RUSH

RUSH

 

By Gary Murray

Starring Daniel Bruhl, Chris Hemsworth and Olivia Wilde

Written by Peter Morgan

Directed by Ron Howard

Running time 123 min

MPAA Rating R

Selig Film Rating Matinee

 

I have never been a fan of racing.  To me, a bunch of guys flying around a track is the most boring spectacle ever invented.  For some, this sporting entertainment is a go-to event with days of travel and giant celebrations.  To each his own I say.

Every few years, we get a racing movie that tries to capture the raw energy of being on the track.  Days of Thunder, Talladega Nights and Fast and Furious are some different examples of this type of film.  Even Elvis and Burt Reynolds played race drivers on the silver screen.

Ron Howard is a director of Frost/Nixon, A Beautiful Mind, Cinderella Man and Apollo 13 to name just a few of his features.  The man has established himself as an everyman director. He can do every genre from Western to comedy but he has never really tackled a sports story.  Way back he did some racing shots in Grand Theft Auto but not much since 1977. 

Based on true events Rush is about two racers, James Hunt (Chris Hemsworth) and Niki Lauda (Daniel Bruhl).  The film starts in the 1970s in lower formula racing.  James is the typical playboy racer that the sport is known to generate.  He lives for the thrill of challenging death.  Women throw themselves at James and he tries to catch each and every one. 

His competition is Niki, an Austrian who is focused to a scary degree.  He buys his way into Formula 1 Racing, something that bothers Hunt who makes it by skills and daring.  The two are fierce competitors who battle in race after race.  Where James will take risk after risk, Niki is cool and collected.

The big event of the film happens almost too late in the flick.  At the German Grand Prix, there is a terrible crash and Niki is severely hurt.  He burns his face and lungs, almost losing his life.  As Niki sits in the hospital, James begins to catch up in points.  This forces Niki to push his body to get up and out of the hospital.  Wounded, he still races.

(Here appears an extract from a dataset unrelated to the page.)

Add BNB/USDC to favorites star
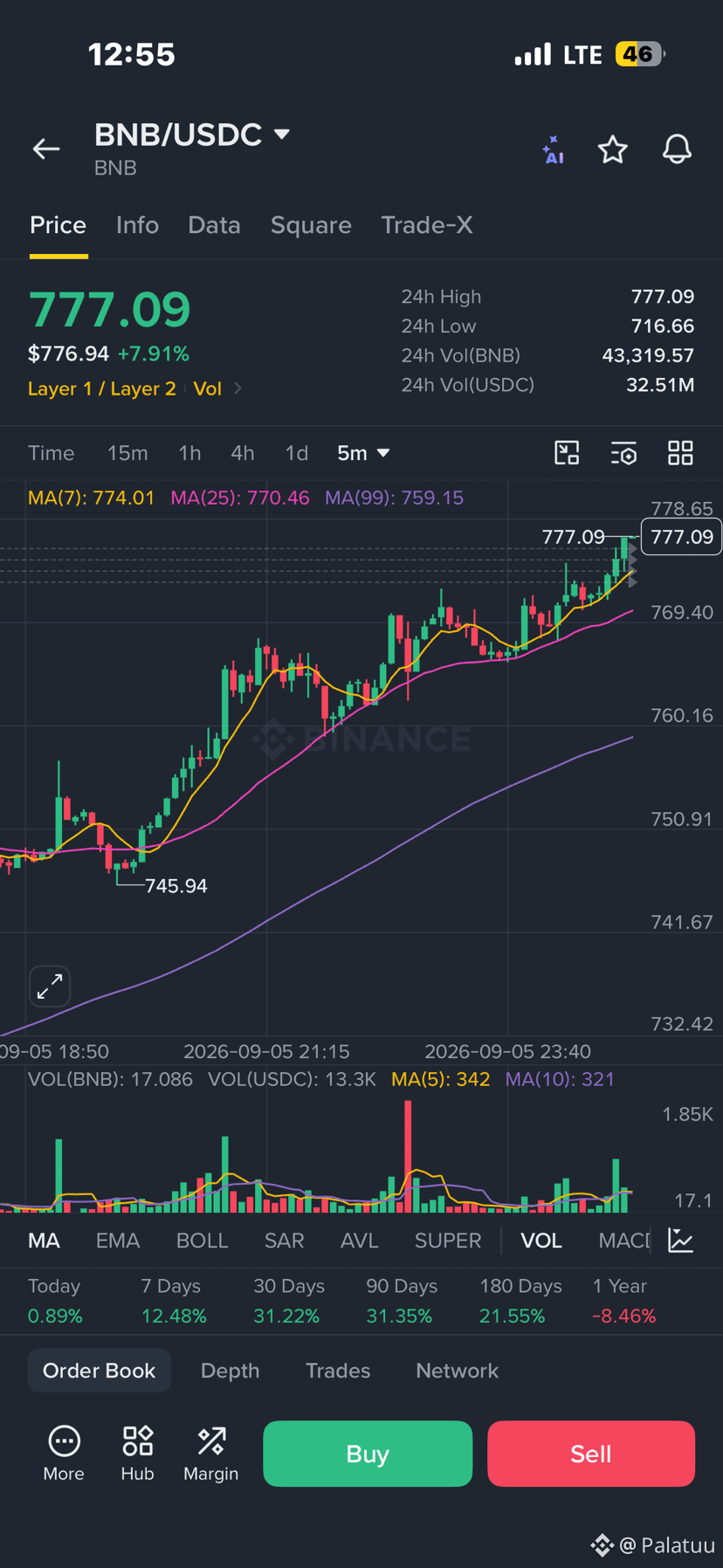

The entire film builds to the Japanese Grand Prix, a competition in the pouring rain.

The film is a case study of two very different individuals who are pushed together by competition.  They are ying and yang on a track.  At one time, the two drive a pure white and a pure red car, symbolic of their relationship.

But, there are also the aspects of their extended families.  James eventually becomes married to Suzy Miller (Olivia Wilde) a high fashion model.  They have a volatile relationship which matches his style of driving.   Niki has problems with his rich family and eventually marries.

Both men want to be champions, but come at in with very different manners.  It is the drive to compete against all logic that pushes Rush to the end.  Rush is about the fierce pressure these two men have to be the best and to look death in the eye. 

The best single aspect of this film is the racing.  Director Ron Howard knows how to shoot an action scene.  The cars roaring around the track at break-neck speeds are moments that take the breath away.  He captures the sport in a way no one has ever seen before in the cinema.

The rest of the story is the problem.  The basic idea of the screenplay is the wreck and recovery of Niki.  His struggle to get back on the track is the motivation of the work and it takes too long to get there and starts too late in the program.  It would have been a more interesting film if they would have focused on the recovery of Niki while James begins to overtake him.  All the scenes before that event are filler.  Simply put, it takes a long time to get to the interesting part.     

But, the biggest problem with Rush is Chris Hemsworth.  His has the acting ability of a wet paper bag.  Yes he looks the part but he makes racing and half-naked women boring.  One wonders what all these women see in such a dull individual.  Olivia Wilde is in the film just to look good, which she does in spades.  There is very little in her role and she brings very little to the reading.

Much more interesting is Daniel Bruhl as Niki Lauda.  This is a case study in obsession.  He is a guy who wants more than anything to be the best in the world.  He is not the reckless daredevil but the skilled athlete.  Very early on, he shows his intelligence with the mechanics and designers of the Formula 1 team, making his car lighter and faster.  At every moment, he is working on making himself that much better.

Way back in 1966 there was a film called Grand Prix.  It was about Formula One racing and starred James Garner.  The big push was that it was in Cinerama, a wrap-around screen that was super wide.  The film was too long, but the racing was breathtaking.  In 1971, Steve McQueen made La Mans.  It was light on plot but gripping with the track scenes.  Rush does not measure up to either of those film with plot.   It does deliver with some of the action.  To be honest, if I want to watch a racing flick, I’d rather watch Talladega Nights or Speedway.